I've posted about the deplorable, hackable state of electronic voting machines
before. Well, today, you may have already noticed that every blog you read is pointing you at the
EFF page on the new IEEE standard committee for voting machines. IEEE set up this standards committee as a reaction to the recent
(cough) "irregularities", and what it should be doing is describing a way to make voting machines safe. Instead, it apparently has been co-opted by the voting machine manufacturers, who are codifying their current behavior: making the standard say that they should continue doing exactly what they're doing today.
Cory says:
The standard this committee produces will likely form the basis of the US goverment's voting-machine purchases (as well as those of governments abroad), and if there are holes in the standard today, they will be biting our democracies on the ass for decades. There's never been a clearer demonstration that "architecture is politics."
So go there and fill out EFF's petition.
Relatedly, here's another article about the current state of voting machines.
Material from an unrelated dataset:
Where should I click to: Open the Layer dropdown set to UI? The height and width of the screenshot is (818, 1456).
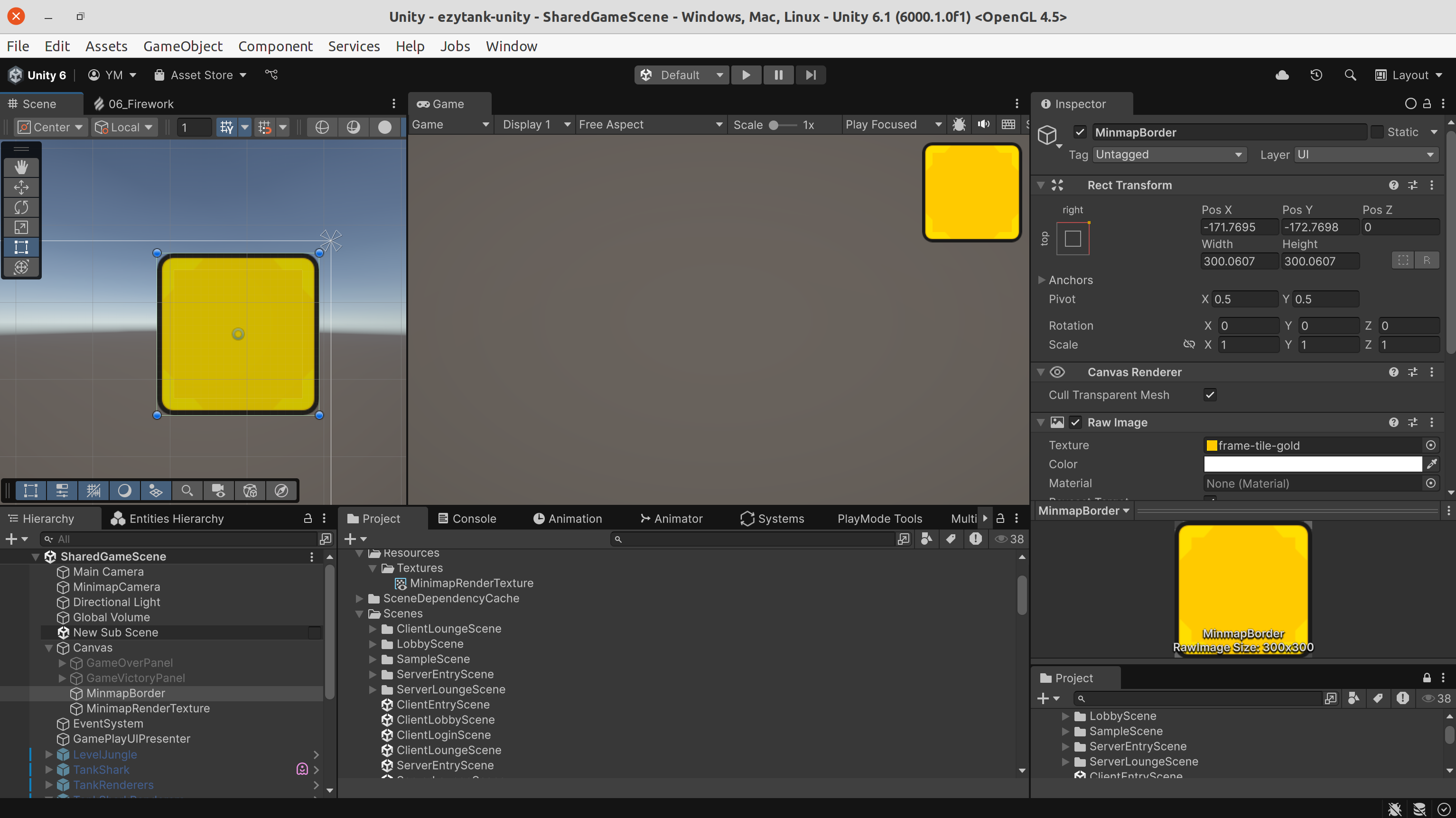[x=1365, y=154]
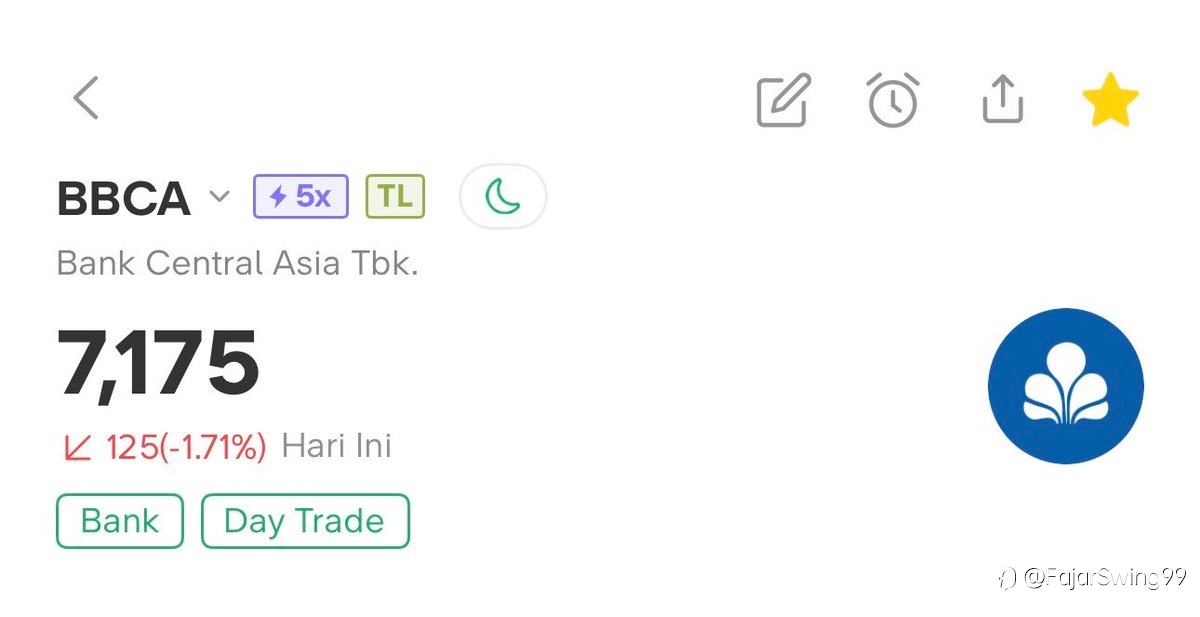
Task: Toggle the green moon mode button
Action: click(x=502, y=197)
It's somewhat more shrill than other articles on the topic I've read, but it covers exactly the same ground.
The American vote-count is controlled by three major corporate players -- Diebold, ES&S, and Sequoia -- with a fourth, Science Applications International Corporation, coming on strong. These companies have been given billions of dollars by the Bush Regime to complete a sweeping computerization of voting machines nationwide by the 2004 election. These glitch-riddled systems -- many using "touch-screen" technology that leaves no paper trail at all -- are almost laughably open to manipulation, according to corporate whistleblowers and computer scientists at Stanford, Johns Hopkins and other universities.
The technology had a trial run in the 2002 midterm elections. [...] A Florida Democrat who lost a similarly "glitched" local election went to court to have the computers examined -- but the case was thrown out by a judge who ruled that the innards of America's voting machines are the "trade secrets" of the private companies who make them.
Does it seem like a good idea to you that the very mechanism of democracy be controlled by a "trade secret" funded by the controlling presidential administration? Me neither.